Long lists of court-ordered conditions or locking young children up will not make them healthy. The justice system is not designed to adequately support individuals when those individuals have complex emotional or developmental needs requiring specialized interventions.
Manitoba already incarcerates more children than any other province. Many of the children currently in custody are in or from the child-welfare system, and indigenous children are alarmingly overrepresented in each of these public systems. While the Youth Criminal Justice Act describes and promotes reasonable consequences, rehabilitation and reintegration, the reality is Manitoba has an unenviable track record of punishing very vulnerable children, without much evidence it has been effective. What we are doing is not working.
Over the past several years, the government has invested millions of dollars in an inquiry to learn how to better protect and care for Manitoba’s children. We learned most of Manitoba’s children enter care as a result of neglect associated with the poverty too many children and families are experiencing as a result of colonization.
Today, the families receiving child-welfare services are most often families that are living the legacies of residential schools and are struggling to rebuild family units after generations of children were forcibly removed. It is important to remember when stories circulate about young children behaving in extreme ways, the details that are made public are rarely complete and rarely accurate in terms of how much support and intervention is actually happening.
This is a critical time for our province and our country. We are all called to learn more and understand more fully the truth about what attempted assimilation and colonization have done to Canada’s indigenous peoples. Reconciliation is an opportunity for all Canadians to accept the difficult history, understand how it lives today and commit to ways we can each contribute to new and renewed relationships.
One thing we all share is a common desire to see children live in the best possible world. What one child will need is different from the next, and some need far more support and love than others because they come from an experience that sets their development far back from their peers.
When we reframe our understandings of children who have been traumatized, we also share an obligation to understand and provide care that reflects their diverse needs. The ideal environment for children is to be surrounded by a caring, compassionate community. The responsibility cannot simply be delegated to government officials and child-welfare workers — people often scapegoated when children experience bad outcomes.
In July 2015, our office reported upon children living with complex needs (Safe for Today: Barriers to Long-Term Success for Youth in Care with Complex Needs). We concluded the needs of many of these children are not being met, and the development of specialized placements has not kept pace with demand.
We made a number of findings and recommendations, including that the government organize a summit with key stakeholders to develop a unified vision and plan of action for services. These recommendations, which promise the possibility of a shared commitment to a concrete and coherent plan of action, have not been implemented.

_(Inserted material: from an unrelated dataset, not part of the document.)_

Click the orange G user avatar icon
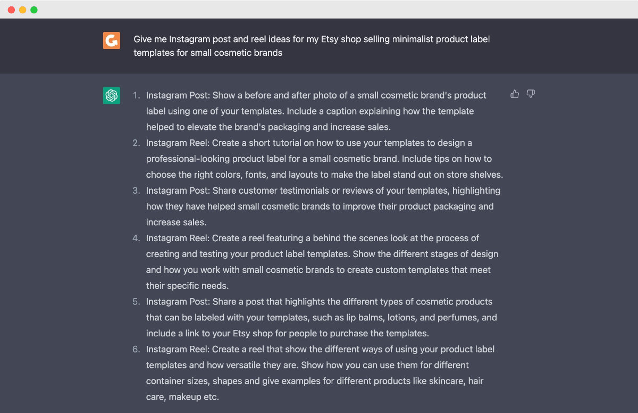Viewport: 638px width, 413px height. (111, 40)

While governments have the responsibility to design and support policies that create opportunities for growth and positive change, individuals also have a role to play. Even if you feel the decisions of government are out of your hands, you have opportunities to influence conversations and decisions by ensuring your voice is heard. Join us in continuing to advocate for better outcomes for all of our children and youth — even those who have experienced incredible trauma and who are acting out in negative ways.
Instead of criminalizing them, we need to work to understand them and provide for their needs. This is the work of governments, health-care providers, educators, elders, neighbours, activists, business leaders, volunteers, academics, community leaders and community-based organizations — it’s our work as engaged, caring citizens.
Healthy children live in healthy communities, and we have much work left to do.
Darlene MacDonald is the Manitoba’s children’s advocate.